## Start Quoted passage
2010 – Andalucia; Gibraltar and the UK

Although Gibraltar is technically in Spain, it’s really not, at least according the British. Gibraltar has been in the hands of the British since the Treaty of Utrecht in 1713, after the war of the Spanish Succession, when Great Britain, the Netherlands, Portugal, the House of Savoy and the Holy Roman Empire drew swords against France and Spain. Spain has been trying to rid the Iberian Peninsula of the British for a long time. They tried wars, embargoes and starvation but the little spit of land remains to this day, part of the British Empire. You still have to cross through a passport controlled border crossing and customs declaration. but once you’re in, it’s a Tax-Free, spend-lots kind of place.

The ancient Greeks called this the Pillar of Hercules, the two rocks that separated land masses of Ancient Spain and Morocco. According to the legend of the 12 Labors of Hercules, this was his westernmost point of travel, overlooking the end of the world.

On a crisp day from  our apartment in Estepona on the Costa del Sol, we can see the two land masses and it does kind of look like two large rocks. It’s all how you look at them. If the ancient Greeks sailed past Estepona they would have though the rocks were much closer than the actual 14 kilometers across the Strait of Gibraltar.

The name Gibraltar comes from the Berber general Tariq ibn-Ziyad who led the first Moorish invasion into Spain in 711. It was called “Jabal Tariq”, or the mountain of Tariq. Over the years Jabal Tariq became Gibraltar. The only remains of the Moors is the old lookout fortress, which is still used as part of the local prison.

The upper part of the rock is a nature preserve for the 250 (or more) Barbary Macaques (referred to as the Gibraltar Apes). They’re the only wild monkeys in all of Europe and they are indeed wild. They’re used to living with the other inhabitants of the Rock, but they’re not sure of the laws of modern civilization. They roam the mountain in gangs and fight for territory and food. When food gets scarce they come into the town and woe be to those who leave their windows open. They’ve been known to snatch some pretty valuable things. However, they look so cute and playful that tourists can’t help themselves and reach out to play with the monkeys. We have been warned (quite a few times) to “beware!” They bite, they pick your pockets and they jump on you with their shit covered monkey fur. We got close, but not too close, although I was used as a springboard when one of them jumped on my back on his way to a recently opened bag of peanuts.
## End Quoted passage
## Start Dataset
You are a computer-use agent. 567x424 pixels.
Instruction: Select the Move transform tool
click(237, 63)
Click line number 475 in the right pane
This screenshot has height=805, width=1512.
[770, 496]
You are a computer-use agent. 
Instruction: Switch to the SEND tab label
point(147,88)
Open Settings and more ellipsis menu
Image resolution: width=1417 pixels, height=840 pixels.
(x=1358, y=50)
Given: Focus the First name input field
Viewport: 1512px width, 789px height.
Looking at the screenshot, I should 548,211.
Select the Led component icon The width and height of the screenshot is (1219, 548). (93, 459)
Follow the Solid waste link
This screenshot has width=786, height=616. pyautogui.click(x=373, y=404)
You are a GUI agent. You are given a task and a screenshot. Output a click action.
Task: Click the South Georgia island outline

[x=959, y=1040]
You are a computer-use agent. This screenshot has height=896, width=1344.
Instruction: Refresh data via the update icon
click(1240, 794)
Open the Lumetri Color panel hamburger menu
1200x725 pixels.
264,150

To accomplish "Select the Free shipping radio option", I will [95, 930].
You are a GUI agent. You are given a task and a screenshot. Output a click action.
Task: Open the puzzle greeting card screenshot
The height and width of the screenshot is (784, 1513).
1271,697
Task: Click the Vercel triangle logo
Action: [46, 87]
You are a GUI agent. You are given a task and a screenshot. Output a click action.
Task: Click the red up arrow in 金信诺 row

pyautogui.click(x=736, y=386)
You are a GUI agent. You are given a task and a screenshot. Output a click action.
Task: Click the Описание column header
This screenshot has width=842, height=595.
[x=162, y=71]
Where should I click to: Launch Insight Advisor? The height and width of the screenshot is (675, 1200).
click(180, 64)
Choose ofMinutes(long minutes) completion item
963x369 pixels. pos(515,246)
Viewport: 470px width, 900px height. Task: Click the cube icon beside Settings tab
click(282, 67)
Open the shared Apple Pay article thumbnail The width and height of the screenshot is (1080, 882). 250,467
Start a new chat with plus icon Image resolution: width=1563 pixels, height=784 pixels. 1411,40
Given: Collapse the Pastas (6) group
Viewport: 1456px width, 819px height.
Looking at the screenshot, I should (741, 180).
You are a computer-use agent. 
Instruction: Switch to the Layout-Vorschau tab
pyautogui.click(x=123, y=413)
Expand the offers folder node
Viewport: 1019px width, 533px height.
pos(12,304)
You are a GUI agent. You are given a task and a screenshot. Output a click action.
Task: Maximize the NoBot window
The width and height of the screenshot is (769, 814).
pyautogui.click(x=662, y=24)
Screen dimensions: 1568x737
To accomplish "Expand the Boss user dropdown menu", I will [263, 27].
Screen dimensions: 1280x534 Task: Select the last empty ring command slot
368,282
## End Dataset
▶ [Given instruction A]
In the Gibraltar travel piece, condense the paragraph that begins "The name Gibraltar comes from" into two sentences and keep its main facts.
▶ [Given instruction B]
From the Gibraltar travel piece, copy the stretch from "Although Gibraltar is" through "kind of place.".

▶ [Exercise solution A]
Gibraltar takes its name from Tariq ibn-Ziyad, the Berber general who led the first Moorish invasion of Spain in 711. The place was called "Jabal Tariq," the mountain of Tariq, which over the years became Gibraltar, and the only Moorish remnant is the old lookout fortress, still used as part of the local prison.

▶ [Exercise solution B]
Although Gibraltar is technically in Spain, it’s really not, at least according the British. Gibraltar has been in the hands of the British since the Treaty of Utrecht in 1713, after the war of the Spanish Succession, when Great Britain, the Netherlands, Portugal, the House of Savoy and the Holy Roman Empire drew swords against France and Spain. Spain has been trying to rid the Iberian Peninsula of the British for a long time. They tried wars, embargoes and starvation but the little spit of land remains to this day, part of the British Empire. You still have to cross through a passport controlled border crossing and customs declaration. but once you’re in, it’s a Tax-Free, spend-lots kind of place.